Castle apresenta: O romance explosivo entre um detetive particular e a mulher de um mafioso.
Isso mesmo, Castle resolveu passear nos anos 40 essa semana e a escolha não poderia ser mais acertada. Não tenho defeitos para apontar em The Blue Butterfly que se não apresentou desenvolvimento das tramas principais ou algum grande acontecimento, tem o mérito de ter feito uma ótima estrutura narrativa, com paralelos entre o que se passava entre o presente e o passado, evitando que o episódio se tornasse totalmente aleatório. E é esse justamente o grande motivo pelo qual The Blue Butterfly me cativou.
Quando ouvi rumores de que a série teria um episódio ambientado nos anos 40, me animei com a proposta, contudo, já pensava que alguém, provavelmente Castle, teria um sonho e que essa ilusão seria a premissa para o decorrer de todo episódio e só ao final deste voltaríamos ao tempo e ao espaço atual da história. Por isso, tinha minhas dúvidas, afinal, por mais que goste de histórias alternativas, ilusões ou sonhos, me parece que às vezes esses recursos se tornam exagerados e acabam por não se encaixar em nada do que foi apresentado pela própria série. Porém, tudo isso definitivamente não aconteceu em Castle.
Os roteiristas balancearam muito bem as cenas nos anos 40 e as que se passavam no momento atual, aliás, acho que as cenas do presente foram a maioria. E, novamente, o tom de comédia predominou. Além disso, foram inteligentes interligando o caso atual com o que aconteceu com a borboleta azul nos anos 40, dando dinamicidade à história, uma vez que descobríamos o que aconteceu no passado baseado nas investigações presentes, não deixando assim que o caso da semana se tornasse maçante.

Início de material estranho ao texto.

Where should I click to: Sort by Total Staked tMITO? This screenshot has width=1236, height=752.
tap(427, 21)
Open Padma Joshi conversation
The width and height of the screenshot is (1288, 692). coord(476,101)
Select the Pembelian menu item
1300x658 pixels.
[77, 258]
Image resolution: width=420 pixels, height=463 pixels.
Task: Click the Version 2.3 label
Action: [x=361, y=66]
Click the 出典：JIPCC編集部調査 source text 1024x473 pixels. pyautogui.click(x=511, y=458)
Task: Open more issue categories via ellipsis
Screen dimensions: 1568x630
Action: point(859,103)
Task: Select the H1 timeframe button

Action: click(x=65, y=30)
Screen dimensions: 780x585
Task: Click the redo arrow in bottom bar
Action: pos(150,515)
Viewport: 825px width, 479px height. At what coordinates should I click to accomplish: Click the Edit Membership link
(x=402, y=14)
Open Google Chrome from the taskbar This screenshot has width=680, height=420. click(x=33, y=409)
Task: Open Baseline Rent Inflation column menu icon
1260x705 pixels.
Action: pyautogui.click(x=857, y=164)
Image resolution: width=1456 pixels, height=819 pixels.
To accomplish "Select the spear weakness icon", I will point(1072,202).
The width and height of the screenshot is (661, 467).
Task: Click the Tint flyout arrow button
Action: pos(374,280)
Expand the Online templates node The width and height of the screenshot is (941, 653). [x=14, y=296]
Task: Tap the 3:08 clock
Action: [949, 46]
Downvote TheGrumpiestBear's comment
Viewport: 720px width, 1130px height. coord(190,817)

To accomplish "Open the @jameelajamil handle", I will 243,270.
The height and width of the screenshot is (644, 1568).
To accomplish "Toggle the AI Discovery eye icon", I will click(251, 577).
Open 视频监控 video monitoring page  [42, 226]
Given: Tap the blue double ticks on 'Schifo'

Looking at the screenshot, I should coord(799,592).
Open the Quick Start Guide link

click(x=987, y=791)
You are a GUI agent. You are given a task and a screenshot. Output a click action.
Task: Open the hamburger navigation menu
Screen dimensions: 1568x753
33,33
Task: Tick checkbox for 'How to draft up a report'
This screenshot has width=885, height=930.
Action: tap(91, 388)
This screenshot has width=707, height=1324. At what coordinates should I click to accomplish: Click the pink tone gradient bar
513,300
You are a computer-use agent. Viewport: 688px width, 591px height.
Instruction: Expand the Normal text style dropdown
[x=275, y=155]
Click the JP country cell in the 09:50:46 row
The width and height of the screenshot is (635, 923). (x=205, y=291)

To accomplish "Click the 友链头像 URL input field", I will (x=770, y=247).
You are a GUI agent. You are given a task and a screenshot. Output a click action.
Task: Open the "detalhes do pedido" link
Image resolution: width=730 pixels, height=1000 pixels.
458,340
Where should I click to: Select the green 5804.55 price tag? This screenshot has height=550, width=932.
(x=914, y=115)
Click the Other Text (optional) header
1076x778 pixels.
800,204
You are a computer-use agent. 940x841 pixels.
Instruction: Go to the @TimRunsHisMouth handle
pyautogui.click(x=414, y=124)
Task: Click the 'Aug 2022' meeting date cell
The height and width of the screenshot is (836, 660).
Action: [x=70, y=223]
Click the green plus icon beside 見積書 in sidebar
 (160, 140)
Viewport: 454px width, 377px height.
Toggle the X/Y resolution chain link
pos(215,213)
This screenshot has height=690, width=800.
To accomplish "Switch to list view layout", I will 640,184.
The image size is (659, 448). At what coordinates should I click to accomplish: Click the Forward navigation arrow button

As narrações do Castle foram impagáveis e a animação e a mega curiosidade dele com a história do colar que escondia tantos segredos é fantástica. A cena que Rick diz Kate ao invés de Vera foi hilária, fazendo Beckett desconfiar das fantasias que se passam na cabeça do escritor. Essa cena só não foi mais hilária do que Castle pedindo para Ryan falar ‘bacana’ como um duende. O caso foi muito interessante, bem estruturado e, pode ser lentidão da minha parte, mas me surpreendi em descobrir que o casal velhinho era o Joe e a Vera, ou Castle e Beckett nas suas versões dos anos 40, se preferirem.
Não sou nenhuma especialista em filmes noir, mas acredito que a série fez um ótimo trabalho e todo aquele drama exagerado, paixões à primeira vista e mafiosos faz o estereótipo da época retratada. Sem falar que a música, os cenários, as diversas reviravoltas e aquele final foram a cereja do bolo. Até tivemos uma palhinha de Lanie, quer dizer, Betsy Sinclair, encantando os cavalheiros com sua voz no Bar Pennybaker.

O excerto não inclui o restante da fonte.